I watched the feminine uprising take off on Facebook and Twitter. Would the revered NYT ever begin an obituary of a celebrated male rocket scientist by starting with his cooking skills? It reminded me of the time Hillary Clinton, well, wait, I’ll show you:
The New York Times has since changed Yvonne Brill’s obituary in response to the criticism.
I know it’s sometimes suggested as an exercise for a variety of reasons to write your own obituary (maybe goal-setting, clarifying your values, etc.) Once, I wrote a character’s biography in an attempt to create and understand her back story better. But, I don’t want to write my obituary today.

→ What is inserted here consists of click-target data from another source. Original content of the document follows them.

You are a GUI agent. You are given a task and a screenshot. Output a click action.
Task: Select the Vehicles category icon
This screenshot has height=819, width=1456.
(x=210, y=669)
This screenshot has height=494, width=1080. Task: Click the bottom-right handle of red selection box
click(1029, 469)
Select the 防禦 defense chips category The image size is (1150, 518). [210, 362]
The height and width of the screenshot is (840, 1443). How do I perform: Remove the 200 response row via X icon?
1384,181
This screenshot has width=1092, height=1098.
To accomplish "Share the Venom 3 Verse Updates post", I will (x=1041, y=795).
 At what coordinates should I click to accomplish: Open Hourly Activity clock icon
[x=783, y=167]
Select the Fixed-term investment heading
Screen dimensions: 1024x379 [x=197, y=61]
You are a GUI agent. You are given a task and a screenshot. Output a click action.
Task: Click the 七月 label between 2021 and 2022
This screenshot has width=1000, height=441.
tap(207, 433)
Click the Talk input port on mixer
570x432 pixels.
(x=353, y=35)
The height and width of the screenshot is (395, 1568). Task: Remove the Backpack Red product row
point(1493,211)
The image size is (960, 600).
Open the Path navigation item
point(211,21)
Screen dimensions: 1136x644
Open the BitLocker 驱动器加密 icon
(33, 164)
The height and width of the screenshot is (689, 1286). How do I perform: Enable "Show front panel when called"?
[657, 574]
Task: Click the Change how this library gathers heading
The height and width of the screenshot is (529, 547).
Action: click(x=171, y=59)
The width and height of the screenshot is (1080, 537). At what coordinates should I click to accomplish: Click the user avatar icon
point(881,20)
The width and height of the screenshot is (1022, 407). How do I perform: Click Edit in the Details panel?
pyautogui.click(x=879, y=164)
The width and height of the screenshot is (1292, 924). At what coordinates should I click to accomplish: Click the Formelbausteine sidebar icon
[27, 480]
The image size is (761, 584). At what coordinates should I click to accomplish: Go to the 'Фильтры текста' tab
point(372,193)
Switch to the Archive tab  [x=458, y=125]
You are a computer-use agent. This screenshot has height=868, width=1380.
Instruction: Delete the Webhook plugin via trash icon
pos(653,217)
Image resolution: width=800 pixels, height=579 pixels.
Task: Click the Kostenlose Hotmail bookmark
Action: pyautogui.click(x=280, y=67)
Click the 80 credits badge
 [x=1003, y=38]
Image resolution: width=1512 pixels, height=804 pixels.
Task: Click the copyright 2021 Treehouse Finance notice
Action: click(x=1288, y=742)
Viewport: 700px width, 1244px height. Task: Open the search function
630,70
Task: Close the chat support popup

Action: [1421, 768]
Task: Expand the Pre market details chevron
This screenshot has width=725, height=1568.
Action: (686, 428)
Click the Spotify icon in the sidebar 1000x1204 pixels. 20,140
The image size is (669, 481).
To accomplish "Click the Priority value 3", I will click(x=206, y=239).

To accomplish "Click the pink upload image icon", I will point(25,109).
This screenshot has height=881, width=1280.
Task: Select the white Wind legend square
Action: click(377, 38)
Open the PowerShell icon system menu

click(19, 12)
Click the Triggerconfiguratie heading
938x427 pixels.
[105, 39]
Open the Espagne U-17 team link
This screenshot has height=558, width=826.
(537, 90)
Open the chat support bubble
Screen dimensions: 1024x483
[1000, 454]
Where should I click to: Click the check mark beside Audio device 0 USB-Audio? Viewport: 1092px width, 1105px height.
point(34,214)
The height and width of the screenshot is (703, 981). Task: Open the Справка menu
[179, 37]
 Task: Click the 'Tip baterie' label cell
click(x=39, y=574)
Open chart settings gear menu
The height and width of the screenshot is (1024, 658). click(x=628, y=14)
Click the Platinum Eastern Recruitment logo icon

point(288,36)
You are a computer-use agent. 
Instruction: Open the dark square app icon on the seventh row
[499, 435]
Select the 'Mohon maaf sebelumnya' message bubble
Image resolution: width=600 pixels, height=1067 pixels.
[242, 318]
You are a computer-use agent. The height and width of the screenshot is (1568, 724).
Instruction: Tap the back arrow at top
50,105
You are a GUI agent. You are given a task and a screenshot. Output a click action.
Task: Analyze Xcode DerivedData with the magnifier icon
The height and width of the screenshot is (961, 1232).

I want to share with you the ending of Mary Oliver’s poem, “When Death Comes,” because it says what I hope for.
When it’s over, I want to say: all my life
I was a bride married to amazement.
I was the bridegroom, taking the world into my arms.
When it’s over I don’t want to wonder
if I have made of my life something particular, and real.
I don’t want to find myself sighing and frightened,
or full of argument.
I don’t want to end up simply having visited this world.
Certainly, Yvonne Brill was more than a visitor. She was clearly a tremendous mother and that is absolutely important — it’s clear she thought so. But, would the New York Times ever discuss a father’s cooking and parenting skills when his obituary is in the Times for an entirely different reason? No. Hopefully, the New York Times learned something in this incident.